Authors: Steve Martini
Tags: #Murder, #Trials (Murder), #Conspiracies, #Mystery & Detective, #Legal, #General, #Suspense, #Thrillers, #California, #Madriani; Paul (Fictitious character), #Fiction
“No. She has a cellular, but she turns it off when she goes to Colombia.”
I give her a slip of paper and a pen and Katia writes the address of her mother’s house on it. In fact, it is a description of how to get there.
“Is there anyone in Costa Rica who could retrieve the camera for us, a friend or relative who could get it from the house and ship it to us?”
She thinks for a moment and shakes her head. “Lorenzo, perhaps.”
“Who is Lorenzo?”
“Lorenzo Goudaz. He is a friend of my family, but he has no key to my mother’s house. Besides, he will be angry when he finds out what has happened to me. I introduced him to Emerson in San José but Lorenzo didn’t like him. He told me not to trust him.”
“Did he say why?”
“He said Emerson was too nosy, asking too many questions. He told me to be careful. I should have listened to him.”
I take his name and telephone number to put on Harry’s short list of contacts in Costa Rica in hopes that perhaps this Lorenzo can contact Katia’s mother.
“You say Pike had a computer with him in Costa Rica and he used it to copy the pictures.”
“Yes, a laptop.”
“I assume he brought it back to the States with him when he came home?”
“Of course. That’s how he printed the pictures in his study. The ones the police took from my bag.”
A cop’s best friend, your own computer, the first thing they seize at any crime scene. Only in this case, it’s gone.
“Do you know what happened to it?”
“What do you mean?”
“Pike’s computer is missing. The police didn’t find it at his house.”
“It was on the desk in the study. It’s where he kept it. It was there when I left that night.”
“You’re sure?”
“Yes. I saw it when I put the note on the desk.”
According to one of the homicide investigative reports, Pike had a website for his business. A wireless antenna for the Internet and a printer, all in the study. But there was no computer.
Ordinarily this would be a problem for them, limiting leads. More often than not, the answer to what happened is in the computer, e-mails and the things people research on the Internet, all of which leave tracks. But the police don’t seem to be concerned at all in this case, probably because they have Katia and a seeming mountain of evidence against her. But like the missing cache of coins, they didn’t find Pike’s computer on Katia when they arrested her, and they can’t explain why. All the little unanswered questions.
According to Katia, it all comes back to the pictures.
I ask her about her mother and whether she has ever had any problems with the law.
“I know what you are thinking,” says Katia. “My mother goes to Colombia, so she must be involved in drugs.”
It’s obvious from the way she gripped this that the same thought has crossed Katia’s mind. “No. It’s not true. She has never had any problems of that kind, and she would never do that. I would know. None of my family has ever had anything to do with drugs. You can check, but you will find nothing. Besides, I don’t think Emerson was looking for drugs. It was something else.”
“How do you know?”
“I don’t. It’s just a feeling. But I don’t think so. He was looking for someone or something in those pictures. You should talk to my mother,” she says. “Maybe she knows something.”
“How do I get in touch with her? Do you have a phone number in Colombia?”
Katia shakes her head. “She has no cell phone with her. I don’t even know where she stays. Usually she calls home every week or so from a phone in the city.”

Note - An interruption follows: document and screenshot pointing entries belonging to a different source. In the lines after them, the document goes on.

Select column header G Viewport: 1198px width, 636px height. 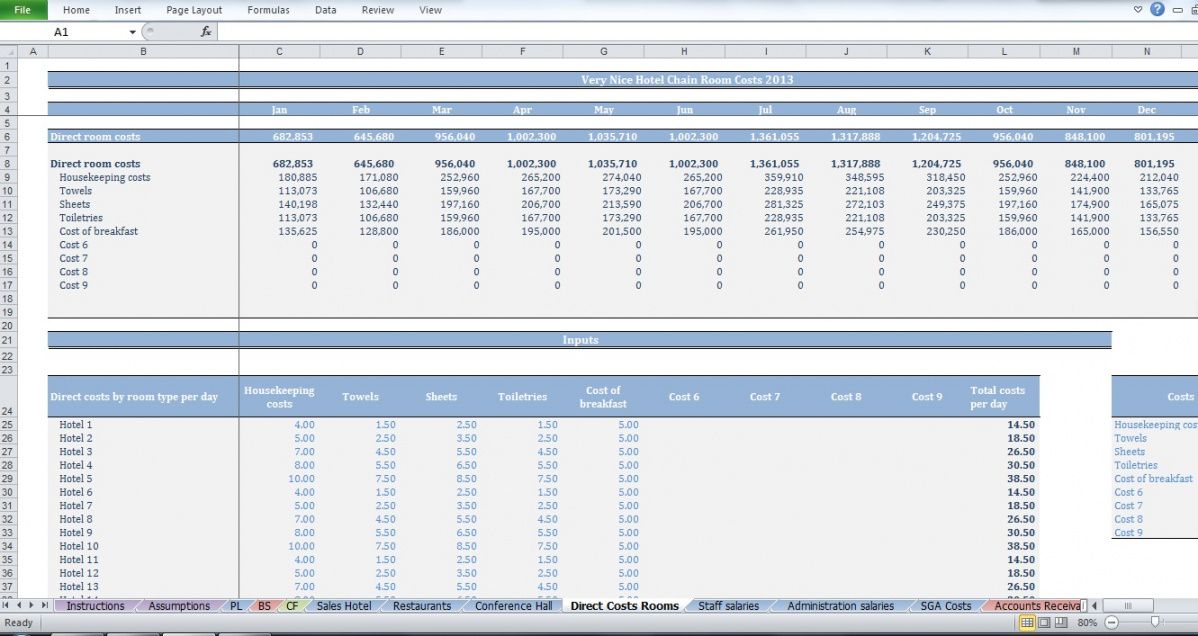pyautogui.click(x=603, y=51)
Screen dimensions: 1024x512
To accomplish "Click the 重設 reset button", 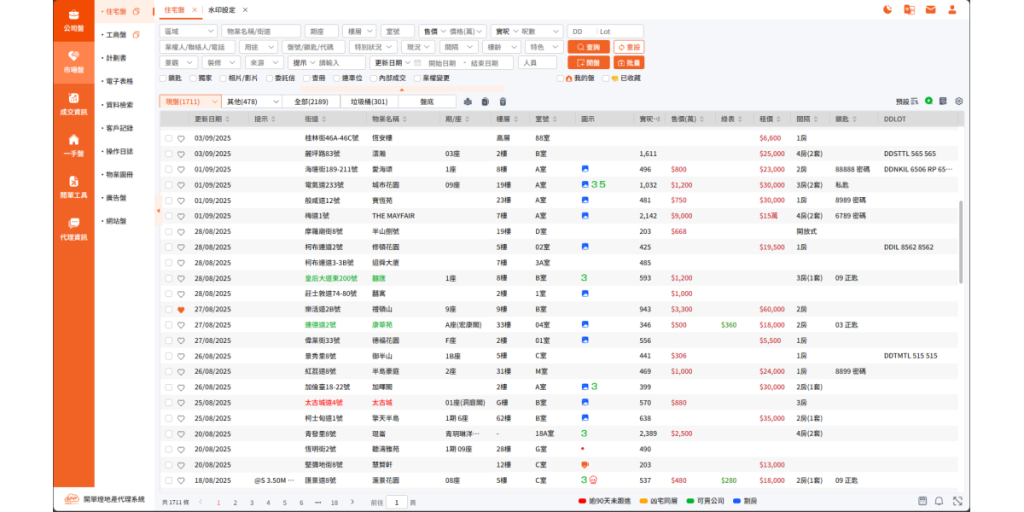I will click(x=628, y=47).
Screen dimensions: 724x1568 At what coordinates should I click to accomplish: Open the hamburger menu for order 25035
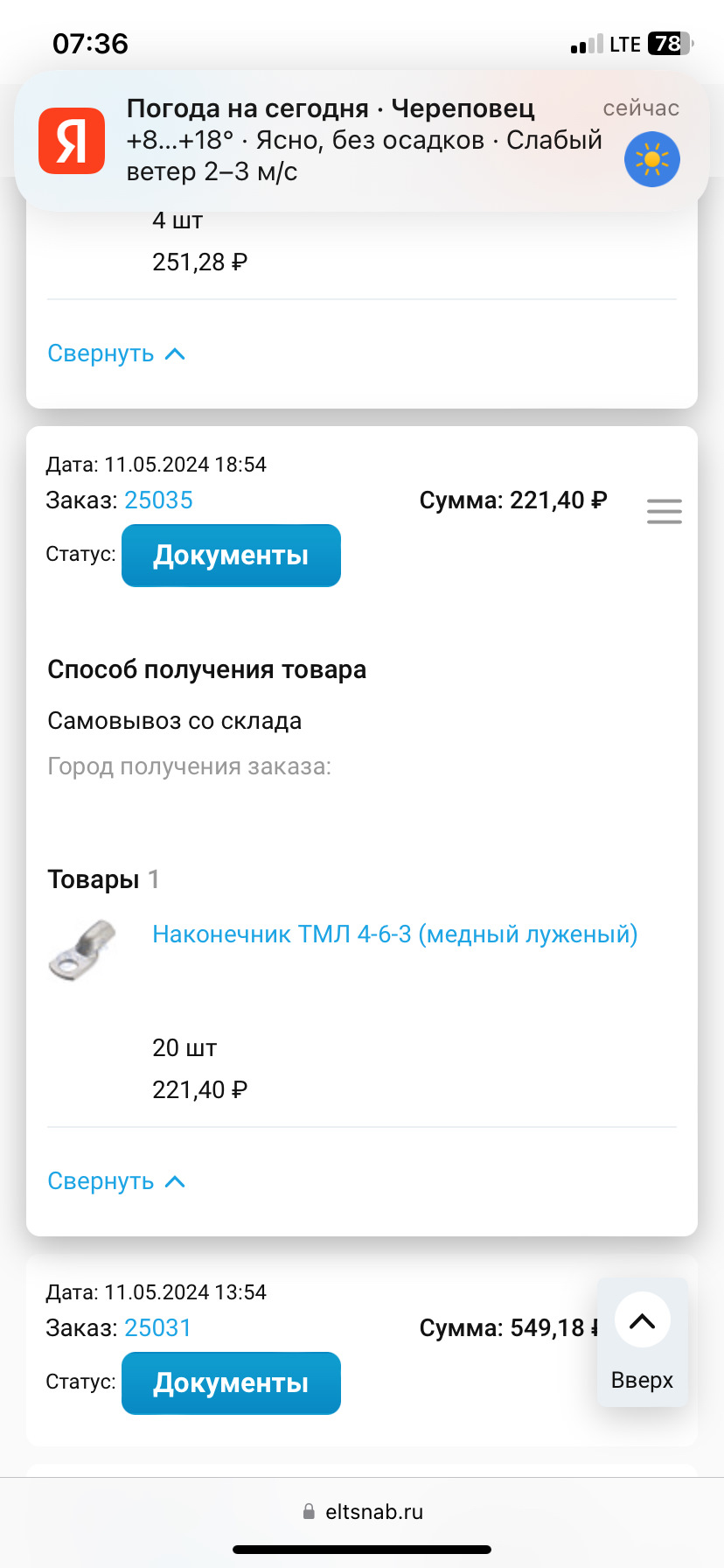tap(664, 511)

“Where does she call from?”
“Medellín.”
For three days after finding the binder and identifying the insignia, Orville Honeycutt nibbled at the edges of the Pike photo assignment. He burned a day of sick leave playing hooky. He had more than a month of leave, and what he didn’t use he would lose when he retired.
To see what was in Pike’s photos he needed to get at the lab in the basement when no one was there. The opportunity would come tonight. The painter was working downstairs. Nobody was going to stick around with the fumes trapped down below.
It was late afternoon, four thirty. He went online one more time, checking to see if Pike had responded to his e-mail to provide a method of payment. There was no reply. Honeycutt could send him one more notice and if he didn’t hear back simply close the file, but he didn’t want to.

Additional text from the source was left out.